• _Extrait_
------

Le Dharma est l’enseignement d’amour et de compréhension que le Tathagata a exposé. Il est profond et merveilleux, très précieux et digne du plus haut respect. C’est un enseignement qui ne peut être comparé aux enseignements ordinaires. C’est la voie de la pratique des êtres nobles.
La Sangha est la communauté de pratique guidée par les enseignements de l’Éveillé. La communauté est en harmonie et en son sein n’a aucun conflit, tous les aspects de la pratique peuvent y être accomplis. Elle est précieuse et respectée. Elle pratique les Entraînements et réalise la concentration, la vision profonde et la libération. C’est un champ de mérite inégalé dans le monde.
Ami Anathapindika, si vous méditez de cette manière sue le Bouddha, le Dharma et la Sangha, les bienfaits sont sans borne, et vous pouvez ainsi détruire les erreurs et les afflictions. Vous récoltez un fruit frais et doux comme le baume du bodhisattva. Un homme ou une femme intègre qui sait comment contempler les Trois Joyaux, ne risquera pas de tomber dans les trois mondes inférieurs que sont l’enfer, le monde des âmes errantes et celui des animaux, mais renaîtra sous la forme d’un être humain ou d’un dieu.” ( C )
“Ami Anathapindika, pratiquons maintenant la méditation sur les bases des six sens:
Ces yeux ne sont pas moi. Je ne suis pas prisonnier de ces yeux.
Ces oreilles ne sont pas moi. Je ne suis pas prisonnier de ces oreilles.
Ce nez n’est pas moi. Je ne suis pas prisonnier de ce nez.
Cette langue n’est pas moi. Je ne suis pas prisonnier de cette langue.
Ce corps n’est pas moi. Je ne suis pas prisonnier de ce corps.
Ce mental n’est pas moi. Je ne suis pas prisonnier de ce mental.”
( C )
“Continuons la méditation avec les six objets des sens:
Ces formes ne sont pas moi, je ne suis pas prisonnier de ces formes.

------

Renvoyez à l'identique la partie de l'extrait allant de « Ces oreilles ne » jusqu'à « de cette langue. » inclus.

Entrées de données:
------

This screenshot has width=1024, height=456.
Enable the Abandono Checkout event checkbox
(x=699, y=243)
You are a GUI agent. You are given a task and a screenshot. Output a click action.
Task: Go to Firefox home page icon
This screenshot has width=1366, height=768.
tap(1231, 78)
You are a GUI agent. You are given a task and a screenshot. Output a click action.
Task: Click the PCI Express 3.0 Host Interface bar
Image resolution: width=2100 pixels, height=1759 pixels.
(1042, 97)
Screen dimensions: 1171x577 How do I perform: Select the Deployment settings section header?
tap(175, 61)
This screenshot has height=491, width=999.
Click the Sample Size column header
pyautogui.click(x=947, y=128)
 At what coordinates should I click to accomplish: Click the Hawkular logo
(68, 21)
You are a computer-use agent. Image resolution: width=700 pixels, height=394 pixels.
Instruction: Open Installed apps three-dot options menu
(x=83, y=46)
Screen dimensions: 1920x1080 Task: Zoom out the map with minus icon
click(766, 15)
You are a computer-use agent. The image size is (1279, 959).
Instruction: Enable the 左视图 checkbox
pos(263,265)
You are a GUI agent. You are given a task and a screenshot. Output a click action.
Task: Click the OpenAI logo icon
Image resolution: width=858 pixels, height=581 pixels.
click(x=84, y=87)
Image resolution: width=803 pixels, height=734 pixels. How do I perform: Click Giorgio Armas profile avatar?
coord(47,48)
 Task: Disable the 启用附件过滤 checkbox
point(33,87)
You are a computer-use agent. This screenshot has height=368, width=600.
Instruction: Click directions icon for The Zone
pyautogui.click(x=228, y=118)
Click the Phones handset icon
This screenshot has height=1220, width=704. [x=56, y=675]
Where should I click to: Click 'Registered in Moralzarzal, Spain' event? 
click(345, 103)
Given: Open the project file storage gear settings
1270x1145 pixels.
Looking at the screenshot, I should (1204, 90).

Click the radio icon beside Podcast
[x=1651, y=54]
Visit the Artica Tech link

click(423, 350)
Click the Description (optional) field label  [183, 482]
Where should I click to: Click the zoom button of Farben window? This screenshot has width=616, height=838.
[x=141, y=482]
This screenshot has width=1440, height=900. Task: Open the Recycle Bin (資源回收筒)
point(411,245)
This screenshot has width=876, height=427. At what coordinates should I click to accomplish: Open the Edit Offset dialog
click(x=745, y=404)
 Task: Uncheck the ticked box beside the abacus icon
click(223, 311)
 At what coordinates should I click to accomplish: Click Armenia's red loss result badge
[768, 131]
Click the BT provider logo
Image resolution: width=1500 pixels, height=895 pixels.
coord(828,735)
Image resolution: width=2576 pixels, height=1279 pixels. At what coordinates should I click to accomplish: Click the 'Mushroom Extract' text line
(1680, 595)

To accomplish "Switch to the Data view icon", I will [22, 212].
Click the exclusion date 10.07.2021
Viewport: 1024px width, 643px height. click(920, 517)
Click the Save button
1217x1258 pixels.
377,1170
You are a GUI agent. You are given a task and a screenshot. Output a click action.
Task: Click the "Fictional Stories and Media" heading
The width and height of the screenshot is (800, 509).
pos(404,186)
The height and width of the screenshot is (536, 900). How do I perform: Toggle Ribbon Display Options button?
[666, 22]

------

• _Résultat_
Ces oreilles ne sont pas moi. Je ne suis pas prisonnier de ces oreilles.
Ce nez n’est pas moi. Je ne suis pas prisonnier de ce nez.
Cette langue n’est pas moi. Je ne suis pas prisonnier de cette langue.